While you're right that the UNIX system might meet minimum requirements,
it would become unworkable in practice, and thereby I think we need to
investigate the idea of ACLs implemented in to the FS.  This has other
distinct advantages that are not always obvious.

At a company I used to work at we had a system with 12,000 accounts
(database system, long story), and it used groups to enforce access.  On
this system we had over 1,500 groups, and I can testify that it was nearly
impossible to maintain them in any coherent strategy.

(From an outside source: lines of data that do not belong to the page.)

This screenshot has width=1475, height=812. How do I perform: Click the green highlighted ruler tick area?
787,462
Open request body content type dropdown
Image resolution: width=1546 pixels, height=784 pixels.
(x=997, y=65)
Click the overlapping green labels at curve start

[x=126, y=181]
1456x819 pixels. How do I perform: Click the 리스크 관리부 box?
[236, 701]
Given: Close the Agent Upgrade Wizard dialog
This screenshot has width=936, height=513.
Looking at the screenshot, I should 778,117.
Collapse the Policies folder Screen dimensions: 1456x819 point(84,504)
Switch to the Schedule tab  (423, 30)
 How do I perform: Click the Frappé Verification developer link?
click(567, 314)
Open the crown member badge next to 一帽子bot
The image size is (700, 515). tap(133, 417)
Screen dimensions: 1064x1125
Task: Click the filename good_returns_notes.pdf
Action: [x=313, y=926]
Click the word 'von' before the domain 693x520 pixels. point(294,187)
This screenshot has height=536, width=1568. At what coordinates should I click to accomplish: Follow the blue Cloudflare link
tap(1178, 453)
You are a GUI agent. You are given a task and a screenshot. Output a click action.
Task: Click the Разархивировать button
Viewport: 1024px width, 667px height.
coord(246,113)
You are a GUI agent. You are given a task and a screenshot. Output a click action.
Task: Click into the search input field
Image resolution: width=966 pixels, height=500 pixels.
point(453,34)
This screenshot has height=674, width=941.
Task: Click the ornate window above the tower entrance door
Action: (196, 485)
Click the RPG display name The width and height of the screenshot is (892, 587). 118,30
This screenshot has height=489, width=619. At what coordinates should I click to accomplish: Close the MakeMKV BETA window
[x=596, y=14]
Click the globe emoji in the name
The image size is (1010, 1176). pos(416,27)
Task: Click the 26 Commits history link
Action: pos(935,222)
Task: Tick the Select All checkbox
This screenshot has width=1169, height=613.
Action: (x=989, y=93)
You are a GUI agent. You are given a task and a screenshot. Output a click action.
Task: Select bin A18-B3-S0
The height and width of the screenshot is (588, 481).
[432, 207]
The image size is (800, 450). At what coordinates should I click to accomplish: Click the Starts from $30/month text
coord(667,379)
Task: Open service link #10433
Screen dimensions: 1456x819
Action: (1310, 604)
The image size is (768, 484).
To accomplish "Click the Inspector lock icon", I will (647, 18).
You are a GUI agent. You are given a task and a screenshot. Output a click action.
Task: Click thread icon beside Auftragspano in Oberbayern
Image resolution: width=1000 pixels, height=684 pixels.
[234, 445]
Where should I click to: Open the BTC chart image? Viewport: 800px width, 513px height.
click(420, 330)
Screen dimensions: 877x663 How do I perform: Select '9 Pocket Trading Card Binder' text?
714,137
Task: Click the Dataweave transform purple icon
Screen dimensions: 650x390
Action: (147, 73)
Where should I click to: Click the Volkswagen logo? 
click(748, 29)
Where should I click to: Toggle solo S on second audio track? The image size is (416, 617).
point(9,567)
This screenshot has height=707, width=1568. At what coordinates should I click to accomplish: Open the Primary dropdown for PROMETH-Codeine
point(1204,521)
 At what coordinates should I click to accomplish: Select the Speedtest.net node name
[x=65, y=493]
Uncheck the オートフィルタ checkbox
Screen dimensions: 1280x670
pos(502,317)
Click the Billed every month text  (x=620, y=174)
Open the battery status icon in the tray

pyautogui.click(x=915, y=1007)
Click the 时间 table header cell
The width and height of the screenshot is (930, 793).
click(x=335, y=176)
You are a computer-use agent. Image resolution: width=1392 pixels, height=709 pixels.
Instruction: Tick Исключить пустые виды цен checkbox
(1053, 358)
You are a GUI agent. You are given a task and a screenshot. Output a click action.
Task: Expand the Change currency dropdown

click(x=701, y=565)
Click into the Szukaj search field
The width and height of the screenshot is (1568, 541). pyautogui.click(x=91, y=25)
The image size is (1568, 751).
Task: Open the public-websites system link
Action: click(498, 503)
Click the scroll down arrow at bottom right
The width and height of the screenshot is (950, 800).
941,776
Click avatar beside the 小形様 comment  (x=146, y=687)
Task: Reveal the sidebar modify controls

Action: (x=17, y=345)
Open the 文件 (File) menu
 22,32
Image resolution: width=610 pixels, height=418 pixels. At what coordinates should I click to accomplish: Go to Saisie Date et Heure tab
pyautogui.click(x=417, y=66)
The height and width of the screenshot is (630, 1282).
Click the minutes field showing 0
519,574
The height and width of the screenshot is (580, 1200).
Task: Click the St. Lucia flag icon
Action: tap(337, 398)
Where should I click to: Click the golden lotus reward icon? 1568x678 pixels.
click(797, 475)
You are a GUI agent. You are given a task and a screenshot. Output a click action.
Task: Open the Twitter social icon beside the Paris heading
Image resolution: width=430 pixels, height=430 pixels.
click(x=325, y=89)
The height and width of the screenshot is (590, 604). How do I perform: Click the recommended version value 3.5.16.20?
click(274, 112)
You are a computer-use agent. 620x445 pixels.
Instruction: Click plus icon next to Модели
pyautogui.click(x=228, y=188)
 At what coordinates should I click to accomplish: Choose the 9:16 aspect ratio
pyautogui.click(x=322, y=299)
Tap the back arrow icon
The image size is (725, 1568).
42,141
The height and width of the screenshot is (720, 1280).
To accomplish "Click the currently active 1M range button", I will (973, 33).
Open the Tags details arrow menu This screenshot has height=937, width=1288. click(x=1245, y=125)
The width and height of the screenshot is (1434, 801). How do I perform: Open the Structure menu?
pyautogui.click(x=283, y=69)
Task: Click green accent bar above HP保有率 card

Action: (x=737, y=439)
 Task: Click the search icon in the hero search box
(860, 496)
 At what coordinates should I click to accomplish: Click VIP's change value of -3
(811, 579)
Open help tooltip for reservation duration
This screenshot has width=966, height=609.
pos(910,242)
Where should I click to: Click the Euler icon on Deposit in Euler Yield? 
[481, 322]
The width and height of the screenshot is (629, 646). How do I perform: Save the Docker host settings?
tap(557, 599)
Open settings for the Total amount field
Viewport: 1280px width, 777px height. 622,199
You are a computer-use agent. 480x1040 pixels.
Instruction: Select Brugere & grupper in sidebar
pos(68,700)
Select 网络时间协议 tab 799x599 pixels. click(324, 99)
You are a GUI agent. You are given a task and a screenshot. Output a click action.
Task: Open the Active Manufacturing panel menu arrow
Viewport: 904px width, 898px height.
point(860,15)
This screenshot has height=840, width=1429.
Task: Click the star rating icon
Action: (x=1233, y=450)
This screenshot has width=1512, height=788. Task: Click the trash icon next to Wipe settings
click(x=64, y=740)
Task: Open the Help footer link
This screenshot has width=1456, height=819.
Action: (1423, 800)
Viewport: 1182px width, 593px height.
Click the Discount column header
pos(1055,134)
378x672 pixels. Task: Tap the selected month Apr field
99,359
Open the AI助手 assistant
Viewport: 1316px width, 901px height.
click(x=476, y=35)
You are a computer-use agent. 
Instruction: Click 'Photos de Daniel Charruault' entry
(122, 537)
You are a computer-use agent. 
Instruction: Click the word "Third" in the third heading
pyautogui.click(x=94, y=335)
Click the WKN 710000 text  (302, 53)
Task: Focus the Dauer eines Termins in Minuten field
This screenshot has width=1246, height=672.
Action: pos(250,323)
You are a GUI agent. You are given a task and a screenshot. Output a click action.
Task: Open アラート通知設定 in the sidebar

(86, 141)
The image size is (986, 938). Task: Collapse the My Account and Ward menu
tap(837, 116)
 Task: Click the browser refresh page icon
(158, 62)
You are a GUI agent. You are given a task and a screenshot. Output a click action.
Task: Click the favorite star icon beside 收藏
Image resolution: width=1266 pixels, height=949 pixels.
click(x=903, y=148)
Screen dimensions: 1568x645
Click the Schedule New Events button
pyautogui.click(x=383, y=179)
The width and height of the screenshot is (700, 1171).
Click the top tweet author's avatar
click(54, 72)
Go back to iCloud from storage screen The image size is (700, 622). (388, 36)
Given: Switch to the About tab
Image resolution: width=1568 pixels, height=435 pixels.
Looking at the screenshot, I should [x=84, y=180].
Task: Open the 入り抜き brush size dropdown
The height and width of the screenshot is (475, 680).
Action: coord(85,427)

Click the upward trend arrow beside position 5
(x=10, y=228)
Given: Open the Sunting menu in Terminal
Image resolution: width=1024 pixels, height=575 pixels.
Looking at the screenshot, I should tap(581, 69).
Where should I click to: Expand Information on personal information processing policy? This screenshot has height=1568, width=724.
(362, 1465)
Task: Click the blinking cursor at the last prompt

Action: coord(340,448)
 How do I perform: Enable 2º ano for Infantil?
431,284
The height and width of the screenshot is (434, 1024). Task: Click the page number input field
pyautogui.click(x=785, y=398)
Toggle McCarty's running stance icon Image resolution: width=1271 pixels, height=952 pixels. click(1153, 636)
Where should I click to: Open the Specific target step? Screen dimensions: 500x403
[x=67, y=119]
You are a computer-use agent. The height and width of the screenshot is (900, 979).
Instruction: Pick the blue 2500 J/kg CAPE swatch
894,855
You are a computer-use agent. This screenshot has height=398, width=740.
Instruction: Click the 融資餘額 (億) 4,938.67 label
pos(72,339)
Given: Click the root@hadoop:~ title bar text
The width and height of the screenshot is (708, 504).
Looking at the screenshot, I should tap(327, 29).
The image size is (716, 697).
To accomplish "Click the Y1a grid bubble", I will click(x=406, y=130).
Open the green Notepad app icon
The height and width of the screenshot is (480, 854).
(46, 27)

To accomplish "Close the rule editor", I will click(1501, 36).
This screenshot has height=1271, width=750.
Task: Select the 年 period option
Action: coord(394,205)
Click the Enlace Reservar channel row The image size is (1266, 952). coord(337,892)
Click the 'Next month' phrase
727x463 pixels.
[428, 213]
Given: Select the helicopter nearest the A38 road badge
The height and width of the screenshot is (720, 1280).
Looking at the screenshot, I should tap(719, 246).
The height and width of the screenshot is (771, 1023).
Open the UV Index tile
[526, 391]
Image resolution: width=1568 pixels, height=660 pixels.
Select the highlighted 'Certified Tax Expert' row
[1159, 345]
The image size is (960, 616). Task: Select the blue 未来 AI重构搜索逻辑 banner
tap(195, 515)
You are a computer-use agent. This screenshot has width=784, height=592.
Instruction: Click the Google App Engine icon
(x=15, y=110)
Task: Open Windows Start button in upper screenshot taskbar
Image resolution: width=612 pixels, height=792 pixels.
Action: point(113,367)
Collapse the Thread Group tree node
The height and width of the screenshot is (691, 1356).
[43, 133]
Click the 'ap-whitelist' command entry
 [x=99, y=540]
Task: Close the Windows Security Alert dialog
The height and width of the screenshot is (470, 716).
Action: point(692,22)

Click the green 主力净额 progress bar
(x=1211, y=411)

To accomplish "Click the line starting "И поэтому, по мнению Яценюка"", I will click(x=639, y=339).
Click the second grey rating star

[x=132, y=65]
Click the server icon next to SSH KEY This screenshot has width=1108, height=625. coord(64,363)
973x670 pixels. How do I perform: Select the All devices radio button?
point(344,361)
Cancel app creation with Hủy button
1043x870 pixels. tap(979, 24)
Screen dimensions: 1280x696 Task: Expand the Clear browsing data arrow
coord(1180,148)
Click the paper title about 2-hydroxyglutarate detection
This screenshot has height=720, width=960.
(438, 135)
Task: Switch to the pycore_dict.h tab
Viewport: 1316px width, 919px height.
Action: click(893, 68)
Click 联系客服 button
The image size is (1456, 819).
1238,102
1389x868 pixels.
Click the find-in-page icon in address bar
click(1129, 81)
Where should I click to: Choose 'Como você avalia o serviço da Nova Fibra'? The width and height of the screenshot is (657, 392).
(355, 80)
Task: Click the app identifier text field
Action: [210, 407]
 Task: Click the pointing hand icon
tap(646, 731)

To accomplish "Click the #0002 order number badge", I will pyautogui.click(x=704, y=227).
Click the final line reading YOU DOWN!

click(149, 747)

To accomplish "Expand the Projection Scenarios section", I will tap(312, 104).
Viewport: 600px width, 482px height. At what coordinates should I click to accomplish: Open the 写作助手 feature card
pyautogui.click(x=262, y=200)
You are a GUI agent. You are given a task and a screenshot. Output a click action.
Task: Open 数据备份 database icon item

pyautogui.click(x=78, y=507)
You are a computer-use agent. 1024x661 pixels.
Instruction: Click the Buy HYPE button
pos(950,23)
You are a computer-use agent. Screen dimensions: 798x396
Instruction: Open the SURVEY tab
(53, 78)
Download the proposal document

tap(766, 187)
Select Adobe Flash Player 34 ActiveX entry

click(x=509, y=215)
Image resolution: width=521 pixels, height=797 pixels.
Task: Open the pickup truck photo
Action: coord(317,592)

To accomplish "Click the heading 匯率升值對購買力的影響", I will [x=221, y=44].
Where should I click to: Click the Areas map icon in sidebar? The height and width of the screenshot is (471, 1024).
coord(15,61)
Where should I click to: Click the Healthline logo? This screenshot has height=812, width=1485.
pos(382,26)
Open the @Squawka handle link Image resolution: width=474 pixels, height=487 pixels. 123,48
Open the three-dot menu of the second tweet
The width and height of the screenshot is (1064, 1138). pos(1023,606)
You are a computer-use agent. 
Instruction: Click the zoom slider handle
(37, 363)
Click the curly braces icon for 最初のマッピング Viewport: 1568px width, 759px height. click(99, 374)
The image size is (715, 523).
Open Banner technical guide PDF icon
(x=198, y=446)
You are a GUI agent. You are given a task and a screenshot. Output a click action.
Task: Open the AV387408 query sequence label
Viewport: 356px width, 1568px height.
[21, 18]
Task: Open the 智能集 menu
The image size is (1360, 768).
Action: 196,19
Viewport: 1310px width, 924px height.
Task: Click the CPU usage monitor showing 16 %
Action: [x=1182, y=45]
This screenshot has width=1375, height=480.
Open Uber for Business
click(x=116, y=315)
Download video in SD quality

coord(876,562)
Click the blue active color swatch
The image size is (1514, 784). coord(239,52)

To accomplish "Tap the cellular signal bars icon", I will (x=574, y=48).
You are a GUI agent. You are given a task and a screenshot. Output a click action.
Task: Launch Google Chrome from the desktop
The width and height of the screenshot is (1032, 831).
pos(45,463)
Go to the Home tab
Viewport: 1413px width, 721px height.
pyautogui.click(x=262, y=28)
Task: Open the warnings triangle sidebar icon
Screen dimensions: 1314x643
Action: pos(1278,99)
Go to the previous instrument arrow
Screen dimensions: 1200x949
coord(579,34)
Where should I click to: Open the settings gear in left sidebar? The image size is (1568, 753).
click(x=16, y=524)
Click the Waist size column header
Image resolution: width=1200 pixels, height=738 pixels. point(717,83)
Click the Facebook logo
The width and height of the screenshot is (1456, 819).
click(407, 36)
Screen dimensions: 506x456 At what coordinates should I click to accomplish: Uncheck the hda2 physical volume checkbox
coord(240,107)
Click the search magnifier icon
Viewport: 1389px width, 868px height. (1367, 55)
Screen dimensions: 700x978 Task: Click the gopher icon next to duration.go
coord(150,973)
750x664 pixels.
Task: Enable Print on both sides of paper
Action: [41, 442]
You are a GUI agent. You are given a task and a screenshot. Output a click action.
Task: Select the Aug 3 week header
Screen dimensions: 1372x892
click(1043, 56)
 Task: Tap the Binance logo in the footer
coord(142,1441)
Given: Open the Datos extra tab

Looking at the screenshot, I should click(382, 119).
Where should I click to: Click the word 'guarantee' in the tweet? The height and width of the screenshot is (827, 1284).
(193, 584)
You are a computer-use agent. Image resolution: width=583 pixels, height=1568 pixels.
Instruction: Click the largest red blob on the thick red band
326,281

I'd like to see us move forward with perhaps a new paradigm in managing
access control to files, using strong inheraatence principles (i.e. allow
files to be restricted while inheriting the restrictions of the directory,
without having to necessarily ittterate them).  I think this would help in
pushing into a unified access control system for all access to the file
system.  Why not allow unification of web/non-web access into a single ACL
structure?  

> When reading the Orange Book, remember that to meet the requirements it is
> in general sufficent to meet only the minumum requirements.  The authors
> were very careful is laying out the requirements with-out makeing
> asumptions on how they might be met.

You're absolutely rtight, but realistic interpretation says C2 is largely
useless.  I'd like to see FreeBSD pursue red-book interpretations of the
TCSEC rather than some standalone idea.  For note, Windows NT is certified
C2, but only when it doesn't have a network card or floppy in it.  Since
this is silly, we need to understand the world is now networked and pursue
the architecture from that perspective.

For example... implementation of policy-based and labelled VLANs thru
cryptographic enforcement and virtual-interfaces (B2 requires manadatory
labeling of all interfaces, and currently, almost all B2 certified systems
have a "single-level" interface).  This would allow you to have a trusted
management network layered on top of the main network.  This begins to
make the MLS system concepts usable in a more realistic manner.